I want my dog, I said. You stole her.
You keep saying stole, he said.
I do, I said. You’re a thief.
It sounds like I was being brave, writing down what I said then, in that dark echoey place by the fire. That’s not true. I was angry and scared and felt very unprotected with my hands tied behind me. All I had for a shield was words.
A thief now, is it? he said. And he said it as if this was a word he had never heard before. A thief? Well now. That sounds bad.
Don’t mind what it sounds like, I said. Give me my dog. And the fish. And my dad’s coat.
He smiled then, looking down at the yellow oilskin.
It’s a good coat, he said. But it’s mine. I traded for it. Same as the dog that was yours and is now mine.
You did not, I said.
And how would you know? he said. Seeing as you were asleep at the time.
His eyes were level. Open, even. There was no real accusation in them. Maybe a bit of disappointment.
Ah, Griz, he said. I thought we were friends. Your father is a man who understands the nature of a proposition. There’s more to a trade than like for like. He really wanted that windmill part. And while you were sleeping, we came to an agreement.
Just for a moment I let the warm smile and the soft words make me doubt myself. Had I rushed off before anyone could tell me I had grabbed the wrong end of the stick? Had I missed the turbine offloaded and waiting on the shore? Had everyone been too sick to stop me with the truth?
And a liar, I said. Thief and liar.
Ah, Griz, he said again. Words like that can poison a friendship, you know?
I know you’re lying because if you had made a deal, you wouldn’t have run off so scared, asking if the others were there, I said. An honest man wo
uldn’t have done that.
To his credit, he didn’t drop the smile much.
Well, he said. Well. No one likes to be badly thought of.
They are coming, I said. They were right behind me. So you better let me go.
He shook his head.
Two liars now, he said. And us in a church. Double the poison, don’t you think?
I didn’t answer. None of the replies bubbling up in my throat made sense enough to be let out anyway. He stretched and then prodded a chair leg deeper into the fire.
They poisoned the dogs, you know? he said. At the end. They gave them something harsh and vicious to their wellbeing. That’s why there aren’t more of them. Why they’re rare.
I kept quiet. He didn’t like quiet. If he had a weakness—and I still don’t know if it was really a weakness—it was not liking quiet when there was company to be had. He liked to talk. He liked being the centre of any attention that was going. Maybe because he was on his own so much. I had lived with four—once five—others. I had no need to be heard. If I wanted to know what I sounded like, I had Dad and Ferg and Bar to listen to. They sounded just like me.
Brand carried on. The old bastards were frightened of dogs turning into dangerous packs, he said. So they dosed them.
I could have asked him how he knew that. Because of course it can only have been a story he had heard from long before either of us were alive.

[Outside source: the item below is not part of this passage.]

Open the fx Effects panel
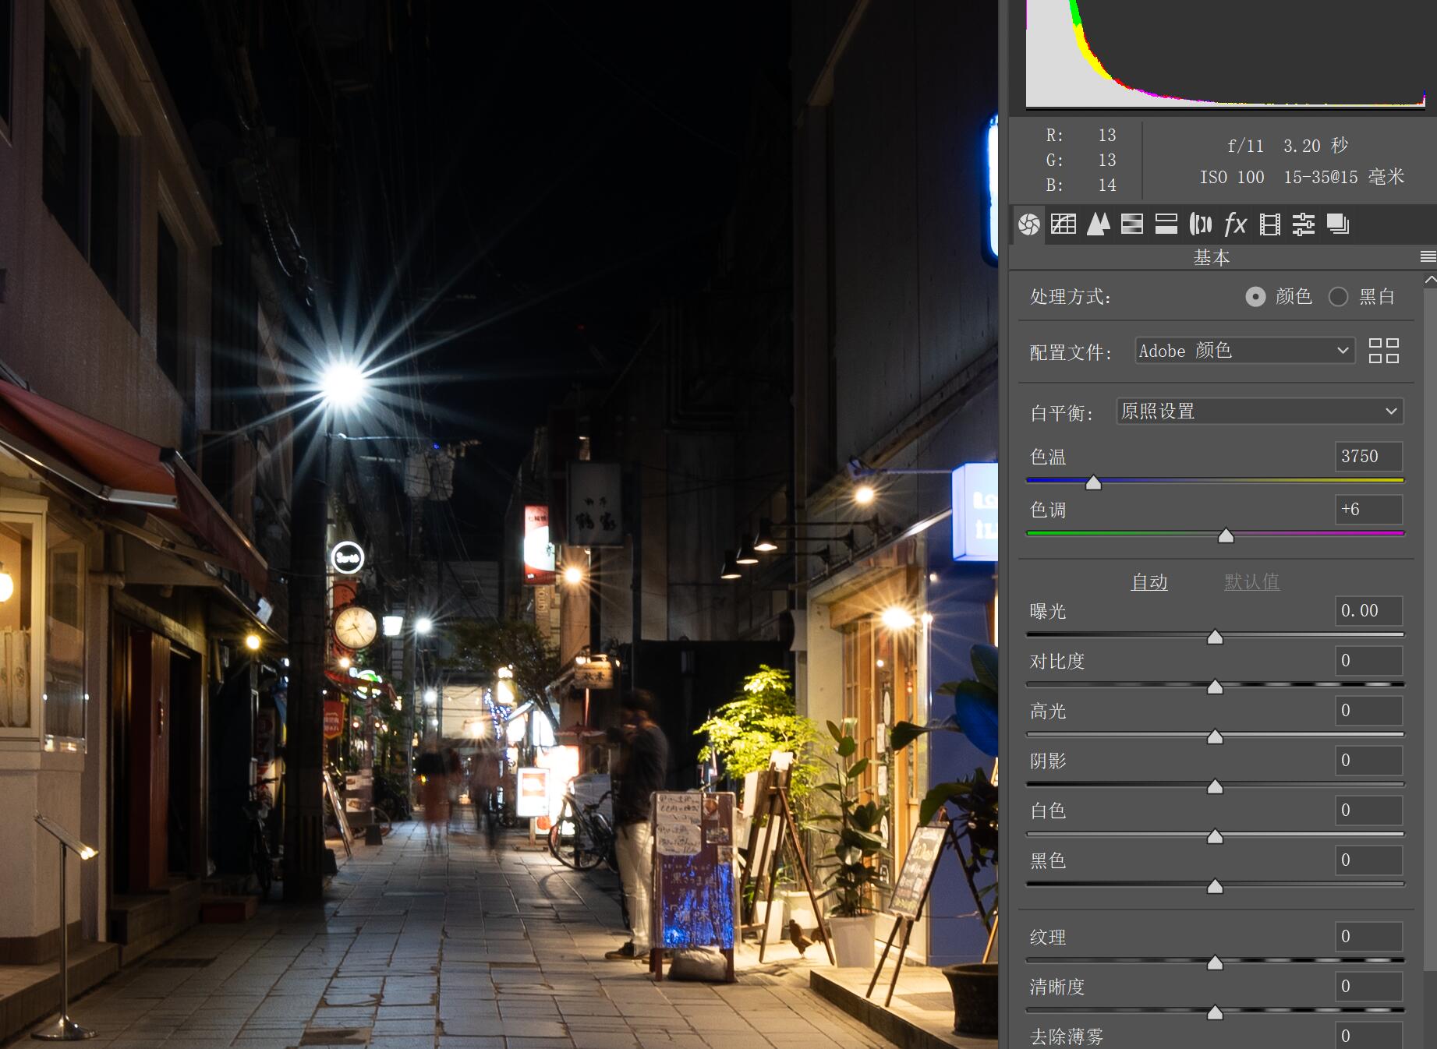pyautogui.click(x=1235, y=224)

A traveller’s tale. A rumour. A lie. A story. I didn’t say anything.
Whatever they gave the dogs did for the bitches more than the males, he said. Way I see it, what bitches remain have litters with fewer females in them than they used to. So, fewer females, fewer dogs in the long run. Males on their own don’t breed. Males in a pack with no breeding to be done? Well, Griz, you can see how they’d get mean. You’re tall enough for a person to think your body’d be telling you what I’m talking about, but then you haven’t started with the hairs on your chin yet, so maybe it hasn’t come on you yet, the wanting and the not having. But when it comes on you, you remember what I say. Men with no breeding to be done are the meanest creatures in the world.